Scan the records below for the string "masificación" and return every line where it appears.

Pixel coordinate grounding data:
▬▬▬
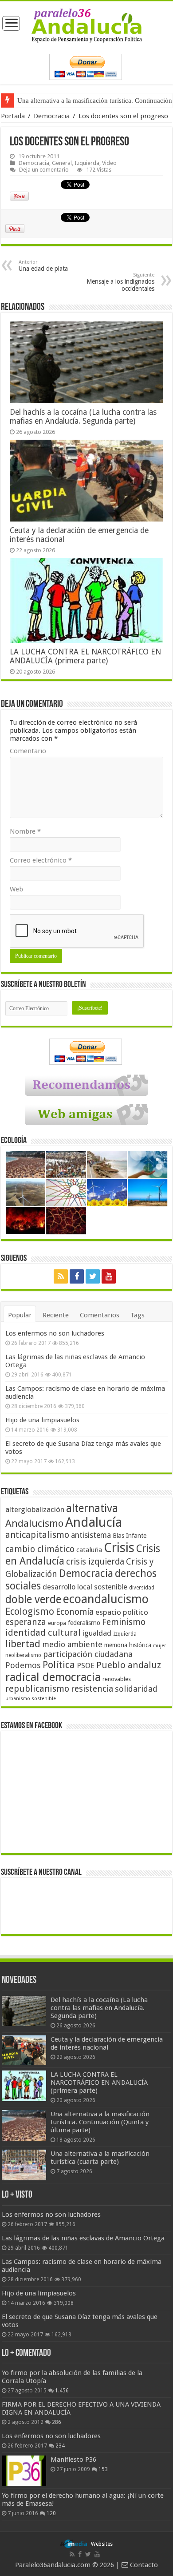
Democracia (52, 116)
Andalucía (93, 1522)
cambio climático (40, 1549)
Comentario (28, 751)
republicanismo (37, 1689)
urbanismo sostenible (30, 1698)
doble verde (33, 1599)
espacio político (121, 1612)
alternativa (92, 1508)
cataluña (89, 1550)
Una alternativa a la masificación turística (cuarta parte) (100, 2158)
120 (51, 2513)
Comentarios (99, 1315)
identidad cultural (43, 1632)
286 (56, 2422)
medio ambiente (72, 1644)
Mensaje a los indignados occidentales (120, 282)
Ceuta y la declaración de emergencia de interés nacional (107, 2043)
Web (16, 889)
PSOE (85, 1665)
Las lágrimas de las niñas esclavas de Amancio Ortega (83, 2238)
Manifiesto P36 (73, 2460)
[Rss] (61, 1276)
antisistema (91, 1535)
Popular (19, 1315)
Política (59, 1664)
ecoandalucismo (106, 1599)
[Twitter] (93, 1276)
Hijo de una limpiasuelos (42, 1420)
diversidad (141, 1588)
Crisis (119, 1547)
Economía (75, 1612)
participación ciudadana (88, 1654)
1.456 (62, 2390)
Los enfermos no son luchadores (54, 1333)
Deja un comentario (44, 169)
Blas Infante (129, 1535)
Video (109, 163)
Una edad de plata (43, 265)
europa (57, 1623)
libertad (22, 1643)
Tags (137, 1315)
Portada (13, 116)
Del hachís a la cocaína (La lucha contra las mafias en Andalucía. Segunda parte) (83, 416)
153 (103, 2469)
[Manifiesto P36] (24, 2471)
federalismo (84, 1622)
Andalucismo (34, 1523)
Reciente (56, 1315)
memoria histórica (127, 1645)
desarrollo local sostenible (85, 1587)
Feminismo (123, 1622)
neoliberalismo (23, 1655)
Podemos (23, 1665)
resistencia (92, 1689)
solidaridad (136, 1688)
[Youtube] (109, 1276)
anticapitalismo (37, 1535)
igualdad (97, 1633)
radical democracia (53, 1677)
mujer (159, 1646)
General (62, 163)
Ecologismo (29, 1611)
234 (60, 2446)
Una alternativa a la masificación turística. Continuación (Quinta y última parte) (100, 2122)
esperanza (25, 1622)
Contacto (143, 2565)
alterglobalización (34, 1509)
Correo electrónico (41, 860)
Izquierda (87, 163)
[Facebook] (77, 1276)
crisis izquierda (95, 1562)
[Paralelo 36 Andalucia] (87, 25)
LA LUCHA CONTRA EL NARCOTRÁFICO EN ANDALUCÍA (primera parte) (85, 656)
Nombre (25, 831)
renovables (116, 1679)
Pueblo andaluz (128, 1665)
▬▬▬
Result
Una alternativa a la masificación turística (cuarta parte) (100, 2158)
Una alternativa a la masificación turística. Continuación (Quinta y última parte) (100, 2122)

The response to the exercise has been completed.